I really would like a little feedback, folks. Makes it so much more fun for me. Yeah?

AUDIENCE: Can we just tell him he's [INAUDIBLE] frequency -- we have [INAUDIBLE] frequency, so it's not like this time it would [INAUDIBLE].

PROFESSOR: All right. So you have in mind a certain channel model. How would you verify that channel model?

AUDIENCE: Well, you put the channel frequency response, you could measure it somehow. You could estimate it.

PROFESSOR: Yeah. You could take a sine wave generator and run it across the frequencies, and see how much gets through at the receiver. And you could plot some kind of a channel response, which for a particular telephone channel might go something like that.

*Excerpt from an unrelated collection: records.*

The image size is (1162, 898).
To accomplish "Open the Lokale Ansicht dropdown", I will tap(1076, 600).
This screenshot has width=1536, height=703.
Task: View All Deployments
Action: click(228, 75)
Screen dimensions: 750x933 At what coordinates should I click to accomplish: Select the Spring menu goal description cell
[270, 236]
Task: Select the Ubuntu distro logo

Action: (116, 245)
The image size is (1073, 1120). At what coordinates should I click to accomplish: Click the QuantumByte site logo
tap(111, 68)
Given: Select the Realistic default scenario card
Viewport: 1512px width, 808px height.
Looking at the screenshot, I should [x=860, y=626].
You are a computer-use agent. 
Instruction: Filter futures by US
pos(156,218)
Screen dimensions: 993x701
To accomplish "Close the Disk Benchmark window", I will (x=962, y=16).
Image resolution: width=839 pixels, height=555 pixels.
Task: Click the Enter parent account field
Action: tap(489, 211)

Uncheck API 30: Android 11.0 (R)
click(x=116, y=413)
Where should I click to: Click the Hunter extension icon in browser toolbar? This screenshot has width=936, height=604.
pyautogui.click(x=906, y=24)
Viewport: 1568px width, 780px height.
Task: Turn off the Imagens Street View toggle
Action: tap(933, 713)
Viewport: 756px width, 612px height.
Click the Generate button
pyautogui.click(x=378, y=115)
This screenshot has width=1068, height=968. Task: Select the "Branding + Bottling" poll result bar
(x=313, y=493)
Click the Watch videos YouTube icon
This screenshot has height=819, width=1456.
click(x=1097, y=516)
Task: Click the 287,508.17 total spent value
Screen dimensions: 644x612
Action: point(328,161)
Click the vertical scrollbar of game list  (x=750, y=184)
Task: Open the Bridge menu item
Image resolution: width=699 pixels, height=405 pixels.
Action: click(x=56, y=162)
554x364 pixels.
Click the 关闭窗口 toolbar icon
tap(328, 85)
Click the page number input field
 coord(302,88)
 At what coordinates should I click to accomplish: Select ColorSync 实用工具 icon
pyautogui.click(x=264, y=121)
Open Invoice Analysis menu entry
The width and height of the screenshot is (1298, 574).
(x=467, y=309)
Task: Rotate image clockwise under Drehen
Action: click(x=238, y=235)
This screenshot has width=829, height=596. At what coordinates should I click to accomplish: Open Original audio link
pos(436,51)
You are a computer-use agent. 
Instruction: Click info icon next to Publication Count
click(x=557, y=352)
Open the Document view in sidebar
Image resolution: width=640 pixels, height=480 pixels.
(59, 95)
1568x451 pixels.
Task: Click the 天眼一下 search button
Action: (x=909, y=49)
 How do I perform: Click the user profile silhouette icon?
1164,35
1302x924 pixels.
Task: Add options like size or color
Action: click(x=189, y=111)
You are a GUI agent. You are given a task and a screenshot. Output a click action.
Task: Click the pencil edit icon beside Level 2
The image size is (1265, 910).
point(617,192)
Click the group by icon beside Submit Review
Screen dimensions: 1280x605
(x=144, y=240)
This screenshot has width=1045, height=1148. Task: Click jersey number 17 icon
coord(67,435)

Turns out telephone channels are designed so that they have no transmission above 4 kilohertz, because you sample them 8000 times a second inside the network. They're are also designed to have no DC response.

So this might go from -- this is -- well, I'm just drawing some generic response. And dB, I'll give you my dB lecture later. 300 to 3800 Hertz might be something like that.

And of course, if you measure another channel, would it be exactly the same? No, but it might be roughly the same. I mean, all these channels are engineered to pass human voice. Alright? In particular, there are now international standards that say it's got to pass at least between here and here with pretty good fidelity.

All right. So that's the first thing you do. You develop a model of the channel. And the key things about it, first order are, it's nearly a linear channel. What you put in will nearly come out. It has a certain bandwidth, which is somewhere between 2400, we used to say, way back in the '60s. Nowadays we might say we can actually get through 3600, 3700 Hertz. But that's what's the order of the channel bandwidth is. So we have W equals 3700 Hertz.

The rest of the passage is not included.